Las cifras de engagement han seguido creciendo y entre quienes han interactuado con el contenido se encuentran profesionales de marcas reconocidas y perfiles con alta influencia en el mercado.
El post, además, construye toda una reflexión sobre innovación en retail y culmina con un enlace comercial que invita a adquirir un curso online de la consultora Crearmas, por valor de 2.390 euros, cuya promesa de venta es reinventar negocios de food retail y crecer en ventas en tan solo 60 días.

En Reason.Why hemos invertido recursos para contrastar este contenido con el objetivo de dar una respuesta rigurosa. Pero no existe ninguna evidencia que valide dicha información.
De hecho, el pasado 12 de diciembre de 2025, la agencia Reuters publicó un fact check específico alertando sobre la falsedad de esta historia. La agencia de noticias contactó con el grupo de distribución Dagrofa, varias compañías públicas y privadas de transporte, así como autoridades locales y organismos nacionales; ninguno tenía conocimiento de una iniciativa de ese tipo. Así que el supuesto proyecto nacional, no existe.

Cuando el impacto del relato pesa más que la verdad
La publicación más antigua que hemos localizado sobre este tema circuló en Facebook el 25 de noviembre de 2025. Un post en el que 9.500 personas dijeron "me gusta", más de 500 comentaron y más de 1.700 lo compartieron.
Desde entonces, han aparecido variaciones del mismo bulo en distintas plataformas de Meta, e incluso vídeos generados con IA que refuerzan visualmente una historia inexistente.
El mecanismo es el mismo en todas ellas: una historia con cierto tinte emocional, una imagen potente con carácter aspiracional y el ejemplo de un país que da la lección mediante un supuesto caso de innovación social. Pero ninguna fuente.
¿Vivimos tan rápido y con tanta necesidad de consumo informativo que no somos capaces de reconocer una fake news con el evidente propósito de vender un curso online?
¿Dinamarca entera hace algo así y toda la información que nos vale es un post de una persona en una red social para darle crédito?
¿Cuántas personas habrán hecho pantallazo de esa noticia y la habrán compartido por WhatsApp?
¿Cuántas la usarán en una ponencia como ejemplo? ¿Habrá algún docente?
¿Cuántas personas habrán comprado su curso?
No estamos hablando de un meme en X ni de un vídeo en TikTok donde el dibujo animado de un hígado nos da lecciones de nutrición.
Linkedin es una red profesional en la que se construye reputación, se dinamiza el empleo, se venden servicios, se contrata talento y se legitiman discursos. Que una publicación falsa alcance este nivel de difusión sin apenas cuestionamiento público, debería preocupar a cualquiera que trabaje en marketing, comunicación, estrategia o formación. Más aún cuando se utiliza como argumento de autoridad, vinculado directamente a una oferta comercial, y se apoya en imágenes generadas por IA que no son reales.
Lo más parecido que hemos encontrado a esa supuesta “red nacional de autobuses convertidos en supermercados móviles” es una iniciativa local y mucho más modesta: pequeños proyectos de reparto a domicilio en furgoneta que acercan productos frescos -en algunos casos frutas, como mandarinas- a personas mayores o a zonas con menor acceso comercial. Nada que ver con una política pública nacional, ni con autobuses retirados del servicio urbano para dar lugar a todo un sistema estructurado de retail móvil.

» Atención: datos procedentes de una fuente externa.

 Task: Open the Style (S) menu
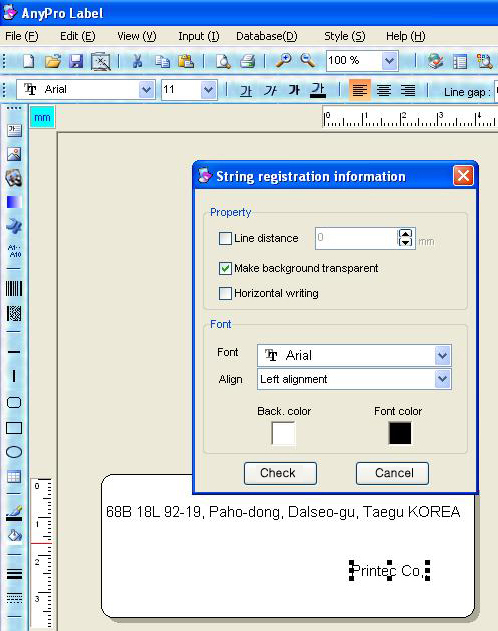point(345,36)
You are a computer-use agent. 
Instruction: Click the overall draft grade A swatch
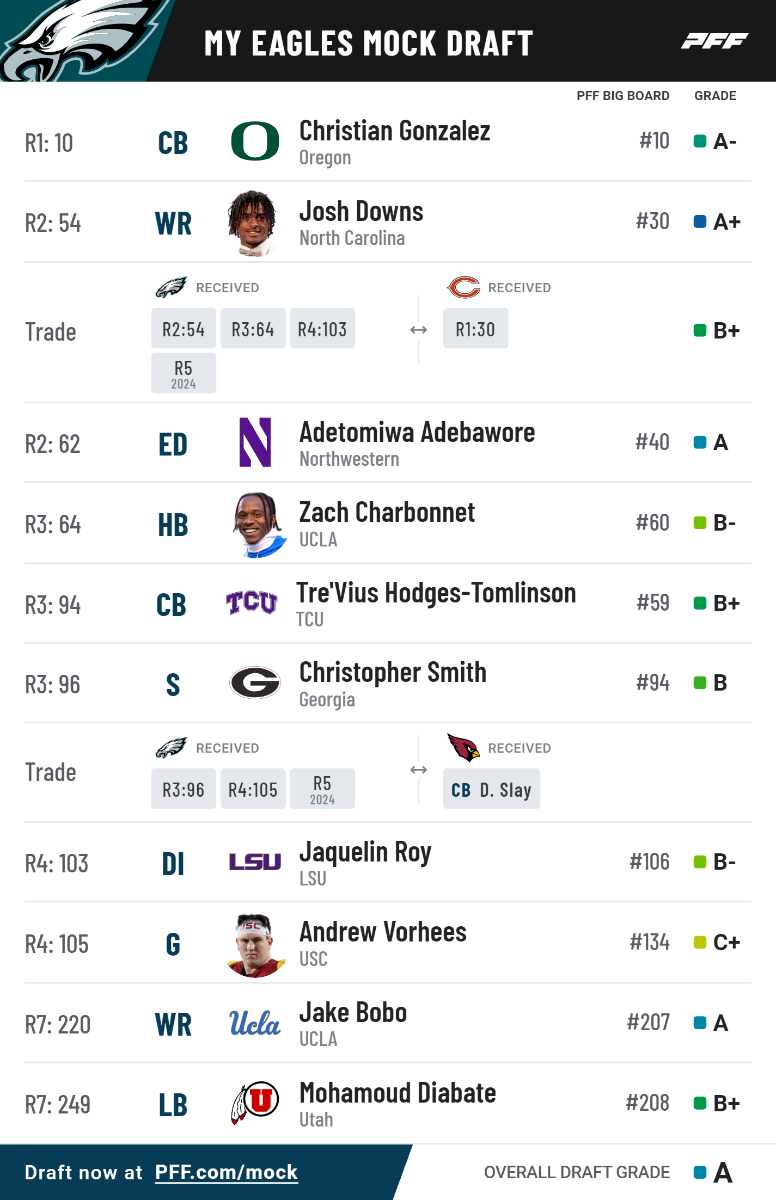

La frontera entre contenido inspirador y desinformación se está volviendo cada vez más difusa en redes sociales. Y estamos ya inmersos en una era digital en la que verificar no debería ser la opción de unos pocos, porque compartir sin comprobar antes no es algo inocuo.
Las publicaciones en Linkedin cuentan con la opción de “denunciar” un post cuando su contenido se considera desinformación. La cuestión es si los usuarios de esta red profesional van a seguir premiando aquellos relatos que mejor encajan con sus ganas de crecer, convirtiendo algo falso en tendencia e impulsados por la lógica del like, el algoritmo y la autoridad percibida.